■ Texto de análisis ■
==*==
Olavarría, Sánchez Arminio y Medina Iglesias son nombres que aparecen relacionados con este tipo de denuncias. La profesión arbitral es un volcán en plena ocupación, pero la lava no llega a ladera. En Ios caos que se presentan se indica que el sujeto ha sido protagonista en potencia de un soborno. Se dan incluso nombres de entidades deportivas, pero nunca se detallan identidades de sujetos.

Aquellas, en rara ocasión, tienen difusión pública; éstas, excepción hecha del «caso Camacho», nunca.

Parece que las aguas vuelven a su cauce cuando un colegiado balear, Rigo, declara públicamente que entre los árbitros existe un «complot». Lo que hasta ese momento parecía una cuestión a solventar entre clubs resulta que se amplía para involucrar también a unos trencillas con otros.

«Los colegiados somos una familia mal organizada». Rigo da una definición de la plantilla de árbitros españoles para añadir que «Sánchez Ibáñez y Franco Martínez me vetaron». En la misma revista donde el trencilla balear hace las declaraciones, le responden los colegas a los que acusa. La obra esta escenificada pero el director de la misma, José Antonio Plaza, sigue sin encontrar un desenlace, aunque como en el caso de Camacho y López Samper, el nombre de Antonio Rigo Sureda, recusado por ocho clubs, perdida la internacionalidad y su bola en el Colegio, no aparece en la lista de árbitros que el Comité Nacional remitió el pasado julio a la Federación Española.

El estatus arbitral está supervisado por cuatro organismos: Comité de Arbitros, Comité de Competición, Junta Directiva de la Federación y clubs. Su labor se ve enjuiciada por unos estrictos tribunales compuestos por una serie de personas tan impotentes para evitar el adobo de subjetividad en sus criterios como lo son los colegiados -humanos al fin- para presenciar con ojos de mecánica ajustada a un Reglamento los encuentros que el bombo del Comité les ofrece.

El Comité de Árbitros, Comité de Competición, Junta Directiva de la Federación, en base al artículo 125 del Reglamento de la FEF, pueden imponer sanciones en el transcurso de la temporada a los árbitros, sanciones que determinan accesoriamente la perdida de puntos «en su clasificación en cuantía» e bien la suspensión «por tiempo determinado o por partidos».

El coco, no obstante, del estatus arbitral lo constituyen los clubs. Estas entidades tienen derecho a imponer su veto -llamado recusación- al colegiado con cuya labor estén disconformes. Y el trencilla no volverá a dirigir un encuentro entre aquel determinado equipo u otro cualquiera mientras la directiva del club en cuestión no le levante la lápida de la recusación.
==*==
■ Datos de estudio ■
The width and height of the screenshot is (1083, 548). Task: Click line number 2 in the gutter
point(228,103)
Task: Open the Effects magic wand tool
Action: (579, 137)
==*==
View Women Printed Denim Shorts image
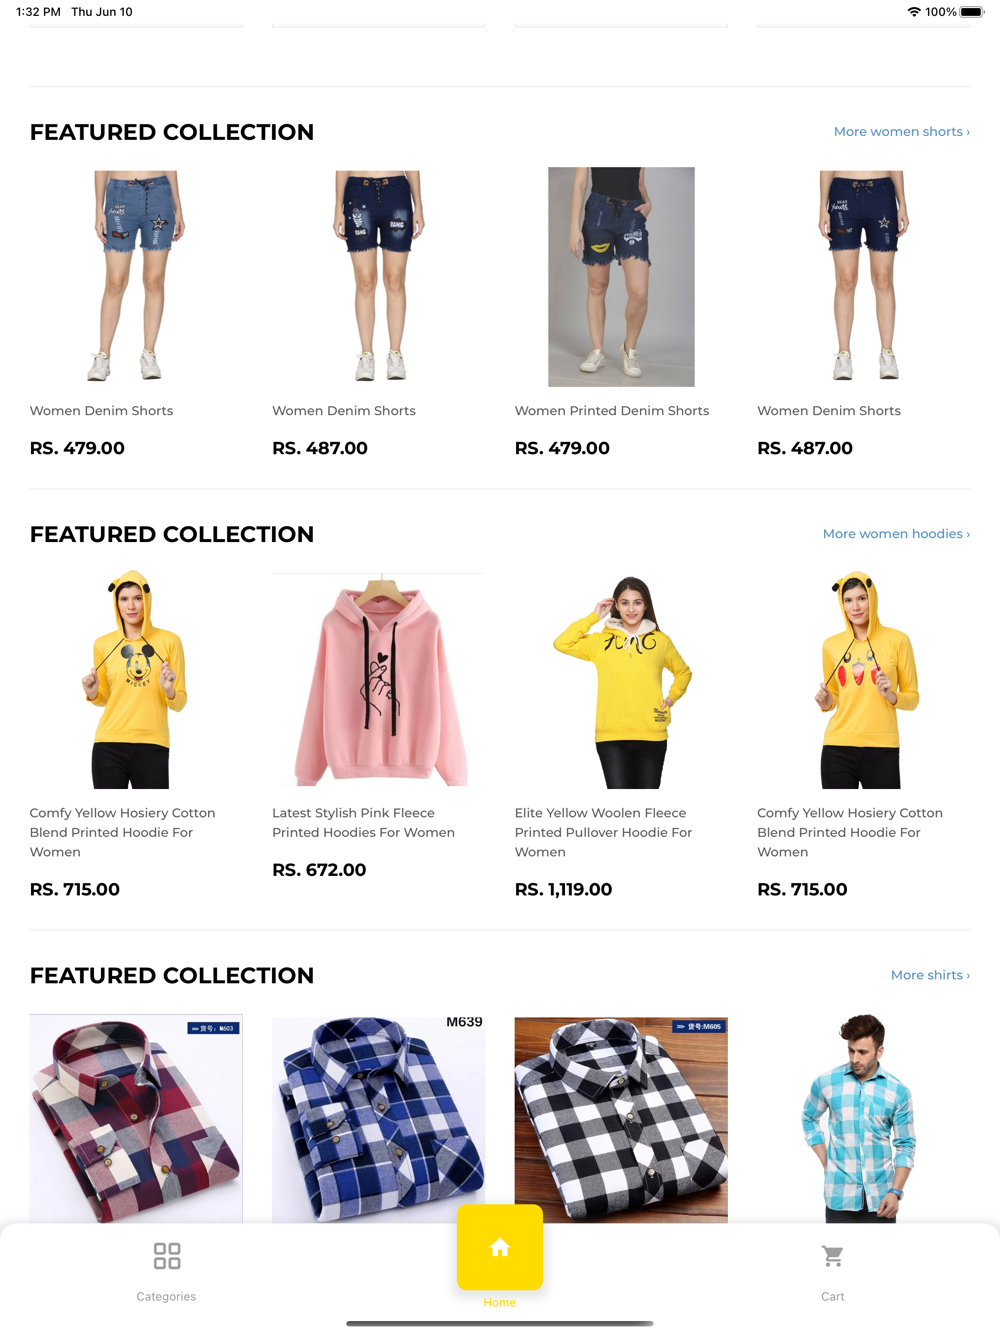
==*==
■ Tareas ■
**A.** Enumere los organismos que, según el texto sobre el arbitraje, supervisan el estatus arbitral.
**B.** Según el texto sobre el arbitraje, ¿cuántos clubs recusaron a Antonio Rigo Sureda?
**C.** Indique si cada afirmación concuerda con el texto sobre el arbitraje: (i) Rigo es un colegiado balear; (ii) el Comité de Árbitros, el Comité de Competición y la Junta Directiva de la Federación pueden sancionar a los árbitros según el artículo 125 del Reglamento de la FEF; (iii) el nombre de Rigo figura en la lista de árbitros que el Comité Nacional envió a la Federación Española.

■ Resultados ■
**A.** Comité de Arbitros, Comité de Competición, Junta Directiva de la Federación y clubs.

**B.** Ocho clubs.

**C.**
(i) Sí: «un colegiado balear, Rigo, declara públicamente».
(ii) Sí: «en base al artículo 125 del Reglamento de la FEF, pueden imponer sanciones en el transcurso de la temporada a los árbitros».
(iii) No: «no aparece en la lista de árbitros que el Comité Nacional remitió el pasado julio a la Federación Española».